▶ **PARTS OF THE EXERCISE**
1. Reproduce the part of the chocolate post starting with "I remember the" and going on through "Then, panic struck.".
2. In the chocolate post, why does the writer say that eating even a little chocolate is a problem under "Big deal number one"? Answer in one to three sentences.
3. In the chocolate post, where did the two chocolate addicts put the garbage bag after their ceremony around the trash can?

[begin EXCERPTED TEXT]

Showing posts with label repost. Show all posts
Showing posts with label repost. Show all posts

Sunday, 15 April 2012

Chocolate, Immorality, and the Scaffold


I remember the day I decided to go vegan. I couldn’t wait for the super-charged energy and keen intellect that my vegan friends told me about, but more importantly, I knew it was something that God was asking me to do. It was time for a change.

I began to make a mental checklist.
Replace ice cream with sorbet.
Replace milk with soymilk.
Replace cheese with…um, fake cheese?

I felt pretty satisfied at the replacements I had thought up. Until I remembered: Hershey Bars aren’t vegan. Then, panic struck.

What?? How could I go shopping and not buy a Butterfinger? What would I do without a Snickers when I was stressed out? How could I say no to Ms. Brenda’s famous peppermint chocolate fudge? Chocolate ruled with an iron fist and dictated my fingers and mouth to do actions against my will. But I liked it.

A fellow chocolate addict and I decided to quit together. We had a ceremony around a trash can and threw in all our chocolate. Then we deposited the entire garbage bag in the dumpster. We were done.

But then…

Have you ever had someone say to you the words, “just this one time?” or, “it’s just a little bit!”

Well, let’s just say that the trash-can ceremony was not the last time my fingers handled cocoa products. It’s been at least a couple of years since I’ve eaten chocolate, but the quitting process was not easy. I’ve thought about it since then, though. Isn’t it true that just a little bit of chocolate won’t kill me? We could debate the physiological effects of chocolate, but when we make it really simple, a little bit of chocolate, or chocolate just once, will not have a significant effect on my overall well-being.

So what’s the big deal?

Big deal number one is that God said to abstain from stimulating substances, like caffeine, which is in chocolate. Anything that messes with the brain messes with my vital connection with God. But let’s pretend, for just a moment, that this point was excused on the basis that just once won’t really hurt anything. There’s still more.

Big deal number two is self-control.

[end EXCERPTED TEXT]
[begin RAW DATA]

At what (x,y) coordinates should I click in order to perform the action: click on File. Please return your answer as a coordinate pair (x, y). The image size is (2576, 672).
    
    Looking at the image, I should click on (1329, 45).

[end RAW DATA]

▶ **EXERCISE SOLUTIONS**
1.
I remember the day I decided to go vegan. I couldn’t wait for the super-charged energy and keen intellect that my vegan friends told me about, but more importantly, I knew it was something that God was asking me to do. It was time for a change.

I began to make a mental checklist.
Replace ice cream with sorbet.
Replace milk with soymilk.
Replace cheese with…um, fake cheese?

I felt pretty satisfied at the replacements I had thought up. Until I remembered: Hershey Bars aren’t vegan. Then, panic struck.

2. God said to abstain from stimulating substances like caffeine, and chocolate contains caffeine. The writer holds that anything that messes with the brain messes with the vital connection with God.

3. They put the entire garbage bag in the dumpster.